In a question and answer session at one of our annual reunions with CMSgt John McEnaney, former Aircrew Flight Equipment Career Field Manager, MSgt (Ret) Joe O’Brien wanted to know why the Life Support Job Description did not mention working on the Flight Line? Moreover, he stated that this was brought up by the VA when he filed a disability claim stating that he had duties working on the flight line. The Chief stated he would look into this for him.
Thanks to CMSgt (Ret) Steve Wyatt who followed this question up with the new Career Field Manager, CMSgt Shane Sandlin, the following statement was provided and should resolve this matter:
The attached Duty MOS Noise Exposure Listing should help solve the problem. I see 1T1X1 Life Support listed on page 22. We are listed as “Moderate” which is listed as a more-than-likely occurred type diagnosis. Hope this helps……….

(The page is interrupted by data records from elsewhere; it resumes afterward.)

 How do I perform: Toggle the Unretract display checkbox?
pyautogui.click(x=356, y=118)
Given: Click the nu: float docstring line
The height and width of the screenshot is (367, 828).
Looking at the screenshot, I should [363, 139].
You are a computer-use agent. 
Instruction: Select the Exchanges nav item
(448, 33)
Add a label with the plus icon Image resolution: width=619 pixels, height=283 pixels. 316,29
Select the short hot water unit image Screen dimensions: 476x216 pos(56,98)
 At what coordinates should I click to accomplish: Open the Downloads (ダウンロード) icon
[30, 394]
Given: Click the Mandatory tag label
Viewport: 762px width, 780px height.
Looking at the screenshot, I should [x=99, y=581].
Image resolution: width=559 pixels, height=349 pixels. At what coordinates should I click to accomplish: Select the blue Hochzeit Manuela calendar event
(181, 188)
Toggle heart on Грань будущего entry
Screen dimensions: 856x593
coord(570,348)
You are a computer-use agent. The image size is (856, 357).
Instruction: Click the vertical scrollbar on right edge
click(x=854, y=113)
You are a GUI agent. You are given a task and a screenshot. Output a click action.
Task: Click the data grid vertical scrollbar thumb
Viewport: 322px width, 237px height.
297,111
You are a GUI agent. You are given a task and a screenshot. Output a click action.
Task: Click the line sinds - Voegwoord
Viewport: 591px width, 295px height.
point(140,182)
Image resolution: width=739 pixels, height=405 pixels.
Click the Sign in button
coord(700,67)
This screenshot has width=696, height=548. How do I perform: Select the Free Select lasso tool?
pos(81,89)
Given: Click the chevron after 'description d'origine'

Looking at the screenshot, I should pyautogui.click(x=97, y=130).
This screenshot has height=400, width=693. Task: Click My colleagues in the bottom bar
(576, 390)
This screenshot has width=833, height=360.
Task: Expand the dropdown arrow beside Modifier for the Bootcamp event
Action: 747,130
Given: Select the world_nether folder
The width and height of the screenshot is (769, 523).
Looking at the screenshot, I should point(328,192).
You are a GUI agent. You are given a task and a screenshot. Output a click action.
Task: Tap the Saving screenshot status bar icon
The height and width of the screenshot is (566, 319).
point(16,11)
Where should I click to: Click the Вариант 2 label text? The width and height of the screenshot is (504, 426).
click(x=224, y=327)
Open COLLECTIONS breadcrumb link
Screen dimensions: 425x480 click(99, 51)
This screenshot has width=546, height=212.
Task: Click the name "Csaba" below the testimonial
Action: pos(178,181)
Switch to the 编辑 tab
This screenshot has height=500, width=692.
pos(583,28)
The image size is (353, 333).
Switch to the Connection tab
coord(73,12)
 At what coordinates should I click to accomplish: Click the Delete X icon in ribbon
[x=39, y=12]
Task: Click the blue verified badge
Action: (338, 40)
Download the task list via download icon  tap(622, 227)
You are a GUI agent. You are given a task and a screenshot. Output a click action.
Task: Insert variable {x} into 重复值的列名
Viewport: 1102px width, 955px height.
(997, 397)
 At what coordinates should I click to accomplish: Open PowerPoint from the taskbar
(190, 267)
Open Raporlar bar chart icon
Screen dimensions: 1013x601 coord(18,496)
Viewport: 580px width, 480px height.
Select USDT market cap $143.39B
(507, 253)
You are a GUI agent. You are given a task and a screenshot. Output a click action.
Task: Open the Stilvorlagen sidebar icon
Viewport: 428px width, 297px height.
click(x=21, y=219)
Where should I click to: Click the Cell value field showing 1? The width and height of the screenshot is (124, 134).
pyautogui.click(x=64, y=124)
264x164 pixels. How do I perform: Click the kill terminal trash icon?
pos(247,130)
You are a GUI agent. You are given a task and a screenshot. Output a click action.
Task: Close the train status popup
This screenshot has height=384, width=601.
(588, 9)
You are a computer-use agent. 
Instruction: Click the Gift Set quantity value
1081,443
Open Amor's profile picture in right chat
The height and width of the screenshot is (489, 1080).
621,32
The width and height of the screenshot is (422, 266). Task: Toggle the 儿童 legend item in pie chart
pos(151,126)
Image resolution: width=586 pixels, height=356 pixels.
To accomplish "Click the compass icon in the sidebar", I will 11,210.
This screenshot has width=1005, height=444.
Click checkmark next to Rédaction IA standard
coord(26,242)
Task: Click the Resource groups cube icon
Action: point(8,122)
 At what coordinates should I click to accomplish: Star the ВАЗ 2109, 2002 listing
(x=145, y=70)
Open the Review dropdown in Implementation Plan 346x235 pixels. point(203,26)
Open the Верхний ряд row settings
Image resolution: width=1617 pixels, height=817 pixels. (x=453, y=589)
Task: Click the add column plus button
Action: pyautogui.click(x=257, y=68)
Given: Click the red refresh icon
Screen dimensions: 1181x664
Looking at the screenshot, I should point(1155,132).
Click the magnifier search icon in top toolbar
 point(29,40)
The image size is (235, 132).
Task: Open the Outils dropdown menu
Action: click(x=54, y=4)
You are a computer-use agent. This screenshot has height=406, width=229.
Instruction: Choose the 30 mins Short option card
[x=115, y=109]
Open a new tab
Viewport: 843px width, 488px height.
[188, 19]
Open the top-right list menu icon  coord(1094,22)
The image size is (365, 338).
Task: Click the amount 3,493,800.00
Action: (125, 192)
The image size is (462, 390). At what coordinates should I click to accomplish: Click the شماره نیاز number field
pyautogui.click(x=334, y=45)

Thanks, that’s great, but does anyone have the noise exposure list that’s shows our old AFSC identifier? This list does not include the late 1970’s and 1980’s, we had different engines back then
Reference noted disregards AFSC 922X0. Most of us with this AFSC from day one, 1958, for at least 25 years worked flightline duties doing many types of activities in each MAJCOM.
Regardless of what type of AFSC or MOS, VA will conduct an evaluation for every veteran who file claim for tinnitus and Hearing loss.
Life Support is Life Support no matter what the AFSC identifier is. The VA is responsible for determining all of its previous and new AFSCs.
I put in a VA claim for tinnitus. I saw an audio doctor one day and he looked up my claim two days later. I was given the standard 10%. I was in and out of her office in 15 minutes, no hearing test involved. Very easy. Ask the VA for a tinnitus sound therapy system. I love mine.
I was in LS in Mtn Home Idaho working with the F-111s (72-78). Extremely loud aircraft. We had ear plugs that we carried in a little plastic case we fastened to a button on our shirt pocket, but no other hearing protection. Things were VERY casual back then on the flight line by all that worked the flight line. I had hearing loss identified when I got my separation physical. At that time, I was told that the type of hearing damage I had experienced would “correct” itself over time….it was temporary. Amazingly, they were correct. I had a wonderful Flight Surgeon and I guess he knew his stuff. I also guess I’m a lucky guy because it’s obvious from the other blogs that some people still suffer from flight line duty. It’s no wonder. Nobody knew of the hazards and nobody received proper safety training or equipment.